Some of my closest friends make the trip every year to help out the camp
and get it ready for the kids coming during the summer. Sure we did some good work, but mostly this
is about investing time with friends in a great setting. Not to mention you can run, bike and swim
with whatever energy you have left.
This year I came away with the some interesting answers to
life’s biggest questions. Mostly thanks
to a book I had the opportunity to read from Manhattans own Timothy
Keller. The book is titled “Unexpected
Answers to Life’s Biggest Questions”. I’ll
cut to the chase and offer the best part of the book for me (page 29-30):
“David Foster Wallace. He go to the top of his
profession. He was an award-winning,
bestselling postmodern novelist known around the world for his boundary-pushing
storytelling. A few years before the end
of his life, he gave a now-famous commencement speech at Kenyon College. He said to the graduating class: Everybody worships. The only choice we get is what to
worship. And the compelling reason for
maybe choosing some sort of god … to worship … is that pretty much anything
else you worship will eat you alive. If
you worship money and things, if they are where you tap real meaning in life,
then you will never have enough, never feel you have enough. It’s the truth. Worship your own body and beauty and sexual
allure, and you will always feel ugly.
And when time and age start showing, you will die a million deaths
before your loved ones finally plant you …

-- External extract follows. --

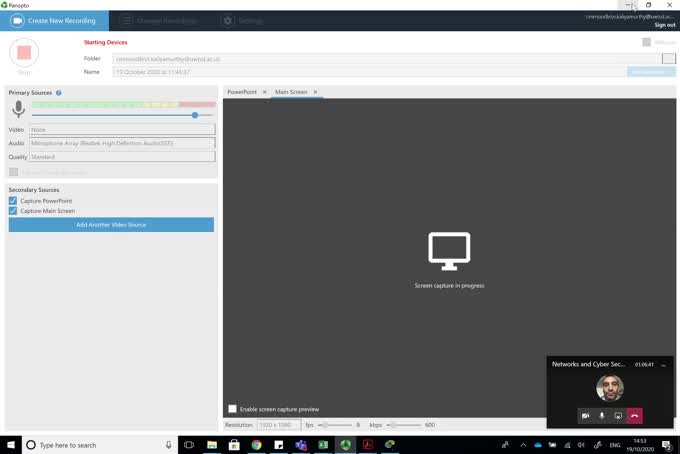Turn off camera in Teams call window
The image size is (680, 454).
[x=586, y=415]
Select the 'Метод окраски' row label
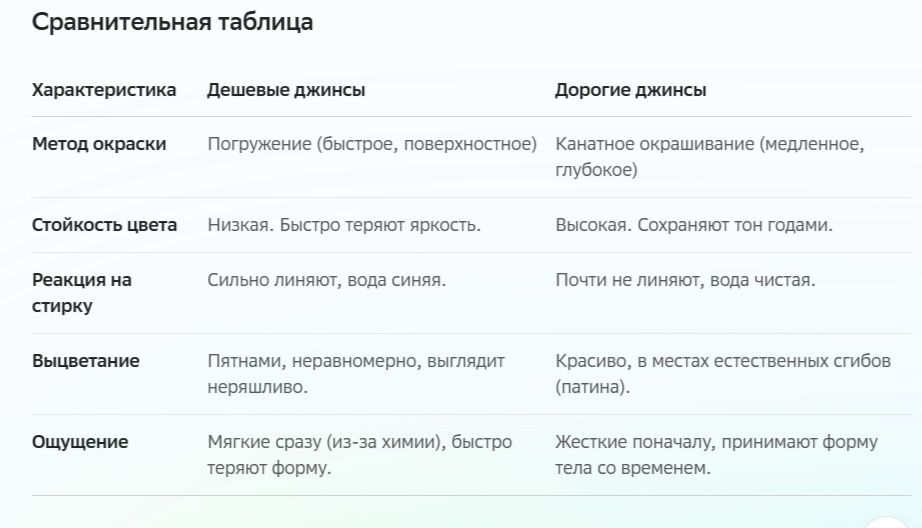922x528 pixels. tap(99, 144)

Worship power, and you will end up feeling weak and afraid, and you will
need ever more power over others to numb you to your own fear. Worship your intellect, being seen as smart, you
will end up feeling stupid, a fraud, always on the verge of being found
out. Look, the insidious thing about
these forms of worship is not that they are evil or sinful; it is that they’re
unconscious. They are the default
settings.
Wallace was by no means a religious person, but he
understood that everyone worships, everyone trusts in something for their
salvation, everyone bases their lives on something that requires faith. A couple of years after giving that speech,
Wallace killed himself. And this
nonreligious man’s parting words to us are pretty terrifying: “Something will
eat you alive.” Because even though you
might never call it worship, you can be absolutely sure you are worshiping and
you are seeking. And Jesus says, “Unless
you’re worshiping me, unless I’m the center of your life, unless you’re trying
to get your spiritual thirst quenched through me and not through these other
things, unless you see that the solution must come inside rather than just pass
by outside, then whatever you worship will abandon you in the end.
Highly recommend you get a copy and read it. Canada, more than just the land of moose and
beautiful sunsets.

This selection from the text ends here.